Dataset excerpts:
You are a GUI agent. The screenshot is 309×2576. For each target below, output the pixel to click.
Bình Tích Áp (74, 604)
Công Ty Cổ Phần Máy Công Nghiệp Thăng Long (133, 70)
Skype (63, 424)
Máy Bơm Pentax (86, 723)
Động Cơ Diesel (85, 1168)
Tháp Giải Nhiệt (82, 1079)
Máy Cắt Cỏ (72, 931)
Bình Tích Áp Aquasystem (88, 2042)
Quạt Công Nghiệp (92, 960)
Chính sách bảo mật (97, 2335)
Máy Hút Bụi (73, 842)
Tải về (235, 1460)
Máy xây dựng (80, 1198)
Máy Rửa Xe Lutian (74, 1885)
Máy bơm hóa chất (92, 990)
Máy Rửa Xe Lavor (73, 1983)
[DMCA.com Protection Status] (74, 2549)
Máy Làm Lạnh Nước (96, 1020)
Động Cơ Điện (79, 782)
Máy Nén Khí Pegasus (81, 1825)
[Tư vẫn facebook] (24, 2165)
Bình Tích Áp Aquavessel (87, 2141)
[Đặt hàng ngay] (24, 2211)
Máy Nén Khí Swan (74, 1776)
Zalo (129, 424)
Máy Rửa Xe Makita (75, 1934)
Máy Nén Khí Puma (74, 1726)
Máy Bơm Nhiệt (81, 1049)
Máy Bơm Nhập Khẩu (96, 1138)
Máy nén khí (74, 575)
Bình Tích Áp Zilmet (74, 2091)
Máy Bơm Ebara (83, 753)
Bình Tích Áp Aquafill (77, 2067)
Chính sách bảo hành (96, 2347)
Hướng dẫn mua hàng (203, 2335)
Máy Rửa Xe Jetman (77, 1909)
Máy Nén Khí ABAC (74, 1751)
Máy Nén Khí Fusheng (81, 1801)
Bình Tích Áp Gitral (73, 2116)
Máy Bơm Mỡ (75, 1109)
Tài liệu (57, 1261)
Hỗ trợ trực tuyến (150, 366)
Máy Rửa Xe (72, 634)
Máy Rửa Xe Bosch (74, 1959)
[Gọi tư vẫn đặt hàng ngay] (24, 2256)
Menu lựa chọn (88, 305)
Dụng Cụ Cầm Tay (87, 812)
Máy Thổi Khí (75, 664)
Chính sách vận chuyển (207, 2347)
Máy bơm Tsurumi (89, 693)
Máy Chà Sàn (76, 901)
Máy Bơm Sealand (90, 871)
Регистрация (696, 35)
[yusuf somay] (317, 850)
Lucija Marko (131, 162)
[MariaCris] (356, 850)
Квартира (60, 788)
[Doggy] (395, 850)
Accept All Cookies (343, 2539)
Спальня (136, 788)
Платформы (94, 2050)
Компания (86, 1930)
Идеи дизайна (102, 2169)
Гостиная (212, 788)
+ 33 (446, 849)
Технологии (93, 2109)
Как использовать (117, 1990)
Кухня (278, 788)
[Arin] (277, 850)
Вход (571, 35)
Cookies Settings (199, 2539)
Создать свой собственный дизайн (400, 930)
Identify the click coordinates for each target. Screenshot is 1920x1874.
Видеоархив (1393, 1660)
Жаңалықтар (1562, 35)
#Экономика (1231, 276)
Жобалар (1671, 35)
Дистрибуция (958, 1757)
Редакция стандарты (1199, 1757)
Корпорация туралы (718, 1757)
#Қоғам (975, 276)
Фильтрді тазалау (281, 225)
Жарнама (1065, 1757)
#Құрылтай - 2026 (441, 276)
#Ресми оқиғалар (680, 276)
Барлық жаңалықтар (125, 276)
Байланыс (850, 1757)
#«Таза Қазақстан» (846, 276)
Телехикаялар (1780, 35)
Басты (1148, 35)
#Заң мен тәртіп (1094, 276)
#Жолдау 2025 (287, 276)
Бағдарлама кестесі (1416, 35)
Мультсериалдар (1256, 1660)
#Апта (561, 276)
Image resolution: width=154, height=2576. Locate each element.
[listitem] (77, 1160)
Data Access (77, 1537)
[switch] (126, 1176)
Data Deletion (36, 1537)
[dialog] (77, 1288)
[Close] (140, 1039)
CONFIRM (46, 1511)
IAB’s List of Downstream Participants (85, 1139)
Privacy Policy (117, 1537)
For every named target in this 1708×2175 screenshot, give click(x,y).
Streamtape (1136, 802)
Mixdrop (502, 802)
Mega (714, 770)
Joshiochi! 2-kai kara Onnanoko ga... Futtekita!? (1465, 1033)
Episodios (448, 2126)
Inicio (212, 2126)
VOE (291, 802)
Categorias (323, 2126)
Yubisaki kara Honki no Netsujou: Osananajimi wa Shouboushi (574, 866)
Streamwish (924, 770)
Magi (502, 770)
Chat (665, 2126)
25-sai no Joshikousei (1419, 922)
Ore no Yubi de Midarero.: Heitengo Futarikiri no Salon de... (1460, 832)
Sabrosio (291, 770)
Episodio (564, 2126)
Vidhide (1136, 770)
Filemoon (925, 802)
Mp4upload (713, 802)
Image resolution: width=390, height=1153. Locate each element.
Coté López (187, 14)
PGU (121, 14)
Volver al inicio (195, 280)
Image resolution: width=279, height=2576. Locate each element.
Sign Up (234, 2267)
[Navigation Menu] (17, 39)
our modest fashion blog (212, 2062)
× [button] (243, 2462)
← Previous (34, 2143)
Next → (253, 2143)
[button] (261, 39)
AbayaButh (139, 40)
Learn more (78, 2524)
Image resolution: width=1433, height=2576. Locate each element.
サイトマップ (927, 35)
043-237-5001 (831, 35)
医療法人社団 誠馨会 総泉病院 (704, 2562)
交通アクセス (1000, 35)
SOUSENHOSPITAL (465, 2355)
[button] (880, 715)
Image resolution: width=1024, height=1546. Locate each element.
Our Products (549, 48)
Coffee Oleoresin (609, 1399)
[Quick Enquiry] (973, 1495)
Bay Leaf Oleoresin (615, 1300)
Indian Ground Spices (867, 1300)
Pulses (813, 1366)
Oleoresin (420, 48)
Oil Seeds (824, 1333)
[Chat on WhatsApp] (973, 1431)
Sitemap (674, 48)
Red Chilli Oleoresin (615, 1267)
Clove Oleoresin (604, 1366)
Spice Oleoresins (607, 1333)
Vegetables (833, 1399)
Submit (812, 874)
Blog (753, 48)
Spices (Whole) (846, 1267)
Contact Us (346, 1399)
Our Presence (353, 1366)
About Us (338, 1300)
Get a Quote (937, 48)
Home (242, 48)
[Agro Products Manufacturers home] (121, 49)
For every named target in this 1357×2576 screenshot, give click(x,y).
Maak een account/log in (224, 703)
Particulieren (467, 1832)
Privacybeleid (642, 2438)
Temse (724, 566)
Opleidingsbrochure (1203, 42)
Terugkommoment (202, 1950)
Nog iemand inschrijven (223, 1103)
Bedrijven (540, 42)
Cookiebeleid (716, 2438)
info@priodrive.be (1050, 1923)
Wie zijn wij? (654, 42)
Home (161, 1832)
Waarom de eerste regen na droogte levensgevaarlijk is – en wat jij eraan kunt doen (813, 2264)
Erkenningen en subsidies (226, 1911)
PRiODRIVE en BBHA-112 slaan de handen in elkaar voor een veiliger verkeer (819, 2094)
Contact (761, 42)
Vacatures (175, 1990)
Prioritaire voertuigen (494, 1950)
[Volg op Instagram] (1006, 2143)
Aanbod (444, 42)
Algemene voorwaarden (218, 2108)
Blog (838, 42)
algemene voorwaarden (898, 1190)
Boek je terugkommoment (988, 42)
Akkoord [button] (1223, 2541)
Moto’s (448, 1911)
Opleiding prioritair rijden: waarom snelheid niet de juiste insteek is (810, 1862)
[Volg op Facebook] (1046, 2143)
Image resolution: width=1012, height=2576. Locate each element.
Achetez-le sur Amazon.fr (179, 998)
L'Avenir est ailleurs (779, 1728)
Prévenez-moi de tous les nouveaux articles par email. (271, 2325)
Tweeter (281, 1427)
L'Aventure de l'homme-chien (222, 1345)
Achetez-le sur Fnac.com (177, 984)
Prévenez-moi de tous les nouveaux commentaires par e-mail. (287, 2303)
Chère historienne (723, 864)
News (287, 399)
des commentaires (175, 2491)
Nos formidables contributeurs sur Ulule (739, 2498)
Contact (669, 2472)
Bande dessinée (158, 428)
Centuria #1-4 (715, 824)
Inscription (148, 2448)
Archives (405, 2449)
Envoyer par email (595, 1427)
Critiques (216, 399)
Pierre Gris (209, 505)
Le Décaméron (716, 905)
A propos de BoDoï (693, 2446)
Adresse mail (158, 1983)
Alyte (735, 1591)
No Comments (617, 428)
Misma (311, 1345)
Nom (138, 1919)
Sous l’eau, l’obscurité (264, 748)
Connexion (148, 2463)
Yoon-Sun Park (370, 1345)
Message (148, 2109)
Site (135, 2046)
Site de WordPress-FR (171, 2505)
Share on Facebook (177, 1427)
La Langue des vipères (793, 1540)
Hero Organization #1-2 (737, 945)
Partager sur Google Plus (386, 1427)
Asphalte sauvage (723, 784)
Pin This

Problem details: Only the lines above, from the first through the one holding "Máy Nén Khí ABAC (74, 1751)", are to be output, and they must be copied exactly.

Answer to this problem:
You are a GUI agent. The screenshot is 309×2576. For each target below, output the pixel to click.
Bình Tích Áp (74, 604)
Công Ty Cổ Phần Máy Công Nghiệp Thăng Long (133, 70)
Skype (63, 424)
Máy Bơm Pentax (86, 723)
Động Cơ Diesel (85, 1168)
Tháp Giải Nhiệt (82, 1079)
Máy Cắt Cỏ (72, 931)
Bình Tích Áp Aquasystem (88, 2042)
Quạt Công Nghiệp (92, 960)
Chính sách bảo mật (97, 2335)
Máy Hút Bụi (73, 842)
Tải về (235, 1460)
Máy xây dựng (80, 1198)
Máy Rửa Xe Lutian (74, 1885)
Máy bơm hóa chất (92, 990)
Máy Rửa Xe Lavor (73, 1983)
[DMCA.com Protection Status] (74, 2549)
Máy Làm Lạnh Nước (96, 1020)
Động Cơ Điện (79, 782)
Máy Nén Khí Pegasus (81, 1825)
[Tư vẫn facebook] (24, 2165)
Bình Tích Áp Aquavessel (87, 2141)
[Đặt hàng ngay] (24, 2211)
Máy Nén Khí Swan (74, 1776)
Zalo (129, 424)
Máy Rửa Xe Makita (75, 1934)
Máy Nén Khí Puma (74, 1726)
Máy Bơm Nhiệt (81, 1049)
Máy Bơm Nhập Khẩu (96, 1138)
Máy nén khí (74, 575)
Bình Tích Áp Zilmet (74, 2091)
Máy Bơm Ebara (83, 753)
Bình Tích Áp Aquafill (77, 2067)
Chính sách bảo hành (96, 2347)
Hướng dẫn mua hàng (203, 2335)
Máy Rửa Xe Jetman (77, 1909)
Máy Nén Khí ABAC (74, 1751)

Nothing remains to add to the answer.